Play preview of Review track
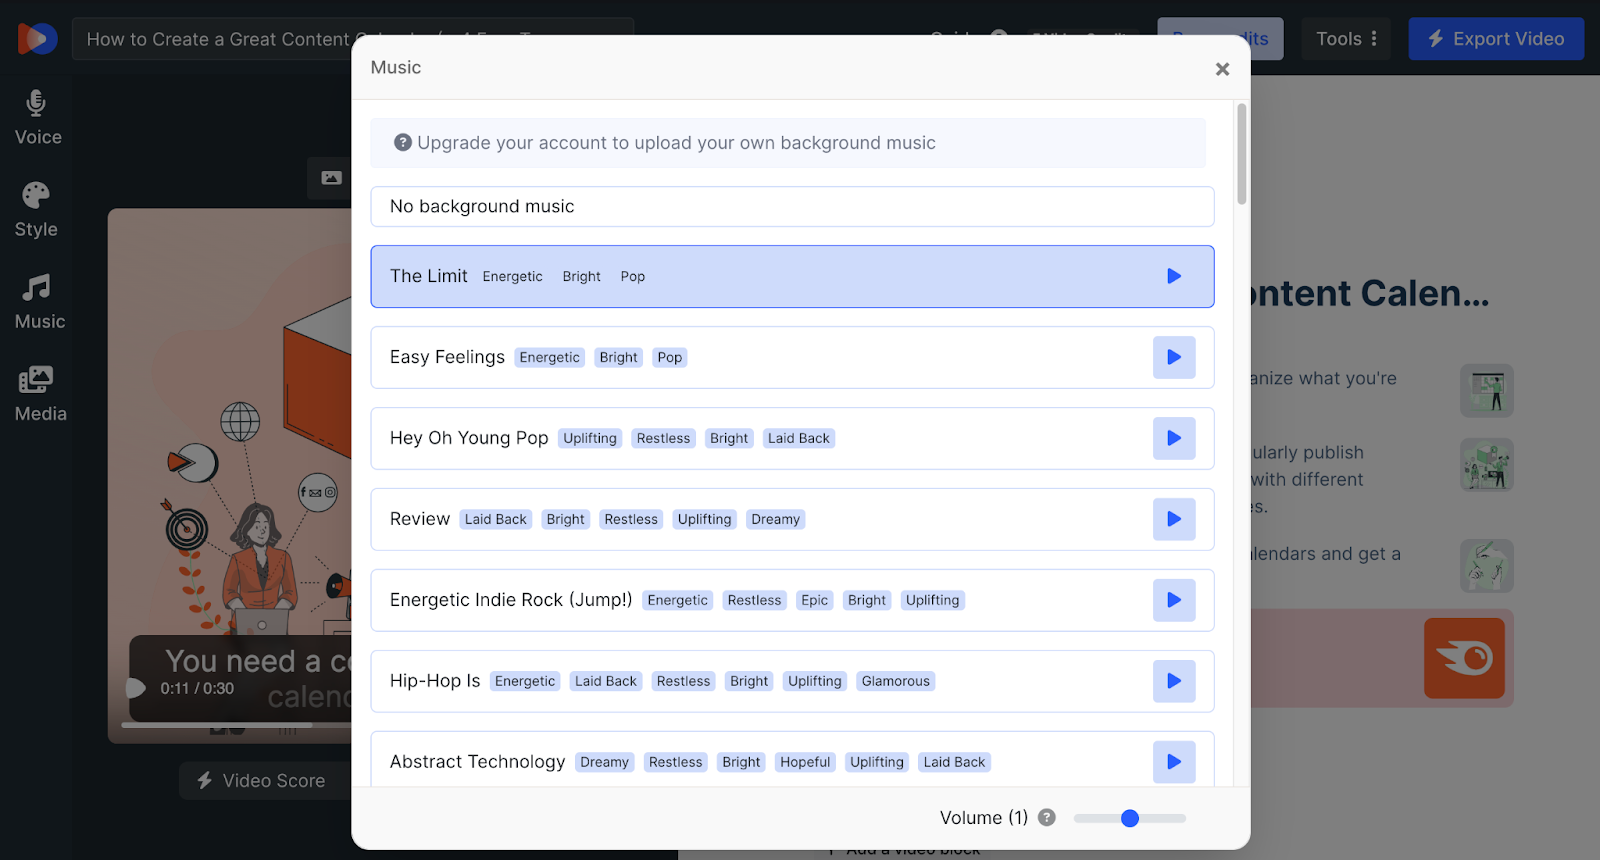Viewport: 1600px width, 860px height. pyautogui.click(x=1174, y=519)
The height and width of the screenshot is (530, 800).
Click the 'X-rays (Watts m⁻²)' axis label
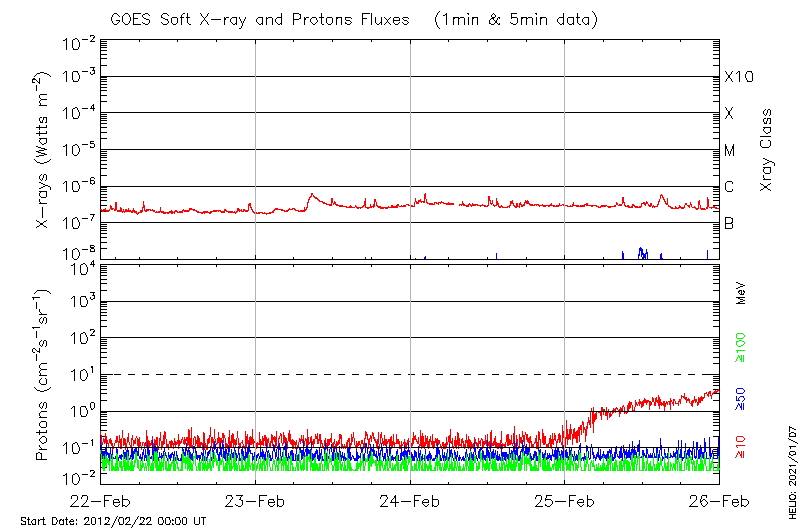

---

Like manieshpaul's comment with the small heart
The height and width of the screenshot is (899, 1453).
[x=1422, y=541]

...

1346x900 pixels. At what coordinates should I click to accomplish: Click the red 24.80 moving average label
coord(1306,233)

§ Exercise: An exact copy of the lines above, from the one containing "The height and width of the screenshot is (530, 800)." down to the one containing "Click the 'X-rays (Watts m⁻²)' axis label" and including both, is the whole answer; retype it and nothing else.

§ Your solution:
The height and width of the screenshot is (530, 800).
Click the 'X-rays (Watts m⁻²)' axis label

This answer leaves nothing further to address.